The health budget of 1990/91 illustrates the sustainability problem. Out of the shs. 13,649 million allocated to health, some shs. 5,440 million or about 40 percent was consumed by importation of drugs. This would suggest that at the present level of budgetary allocations, health programmes are virtually un-affordable, unless drugs are produced locally and cheaply or there is heavy reduction of administrative costs in the delivery of health services. High price of drugs in private dealers' shops (due to shortages in government health facilities) is currently forcing a significant section of the poor to relapse back to the traditional medicine-men who have also become commercialized.

In addition to a decline in public spending on health, a number of donors have shifted their support to the productive sectors in support of the economic recovery programme. As a result, the health system that has been put in place is deteriorating due to lack of resources for maintenance of physical structures, procurement of essential equipment and supplies, and low morale of personnel. With the possible exception of immunisation there is evidence to indicate that this has resulted into both quantitative and qualitative deterioration of the health services.

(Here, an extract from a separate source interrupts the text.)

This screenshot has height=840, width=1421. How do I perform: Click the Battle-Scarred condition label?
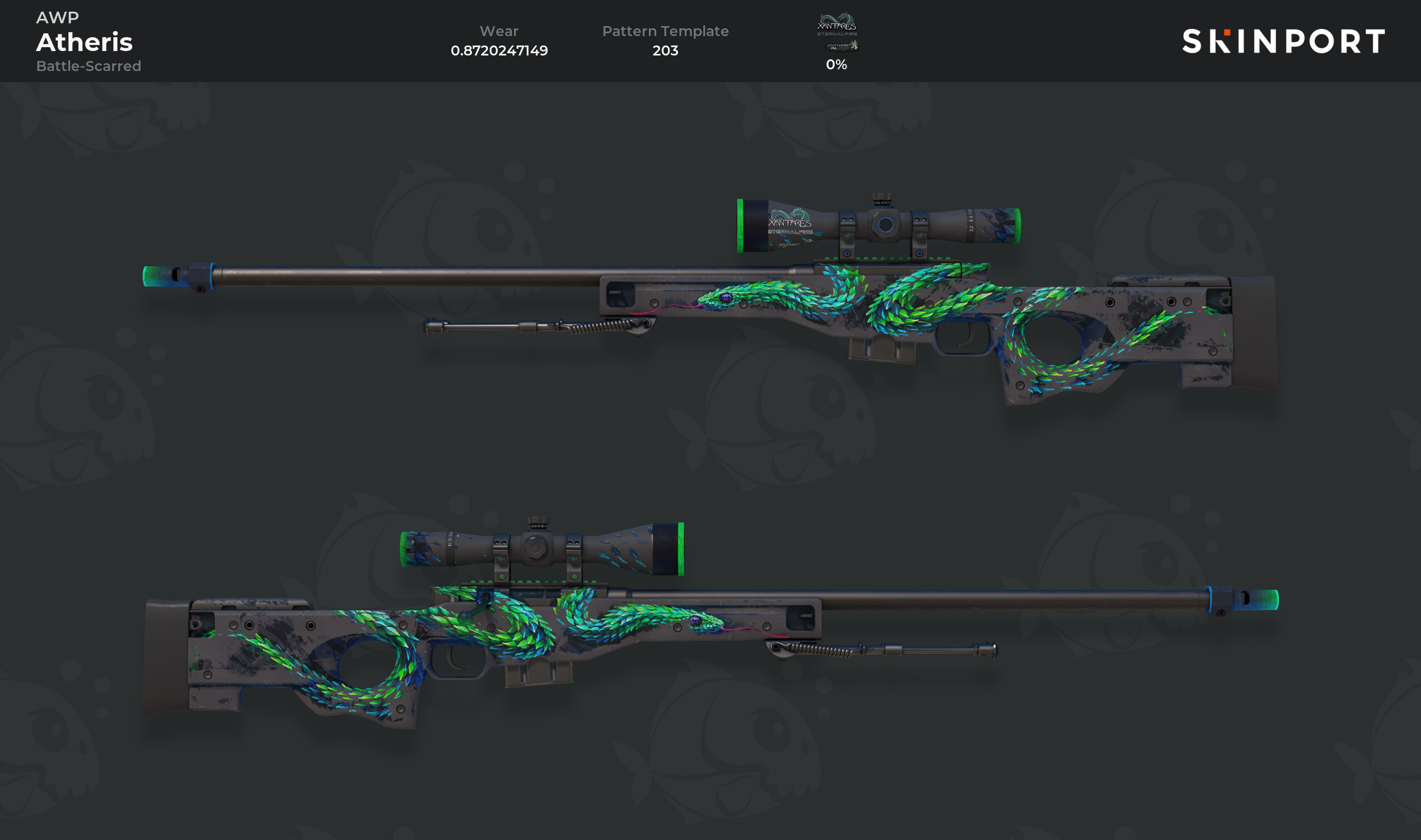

Furthermore, the rapid population growth has continued to stretch available resources. While the current provision of medical facilities and trained and skilled medical personnel in most categories meets the targeted goals of the Ministry of Health at the national level despite regional variations; the demands on these services in order to provide the current level of services will continue to rise with the population growth. Despite the priority given to the social services (health included) in the second Economic Recovery Programme (ERP2) through the Priority Social Action Programme (PSAP); the rapid population growth and the rising costs with a deterioration of real income are unlikely to favour a significant increase in public real per capita levels of health expenditure in the near future.

Thus the increasing cost of meeting the health needs of the population through a user free system is among the most immediate concern of national leaders [Kavishe 1990 and Wagao 1990]. Unless alternative health financing is forthcoming, a further decline is to be expected. The Government is already looking into the possibility of establishing user cost-sharing systems but this has to be done with utmost care. Using direct cost recovery user charges is a regressive alternative because many patients will not be able to pay. This may also have an effect on the most vulnerable groups by discouraging the utilization of preventive services whose relevance may not be immediately seen. The cost sharing systems used by voluntary agencies may provide a starting point but the quality of care should be drastically elevated to that offered by these agencies for the system to work. Insurance systems for workers and farmers may be started through their employers or co-operative unions and there are indications that this may be a better system than the direct user charge whether for purposes of cost-sharing or cost-recovery. Already Rombo district in Kilimanjaro region is experimenting with a health insurance system of an annual contribution of 200 Tshs. under the leadership of the current member of Parliament, Mr. Basil Mramba. Under the present conditions the question is not whether to find alternative sources, but how. The decision for cost-sharing has already been made, what is being awaited is its implementation.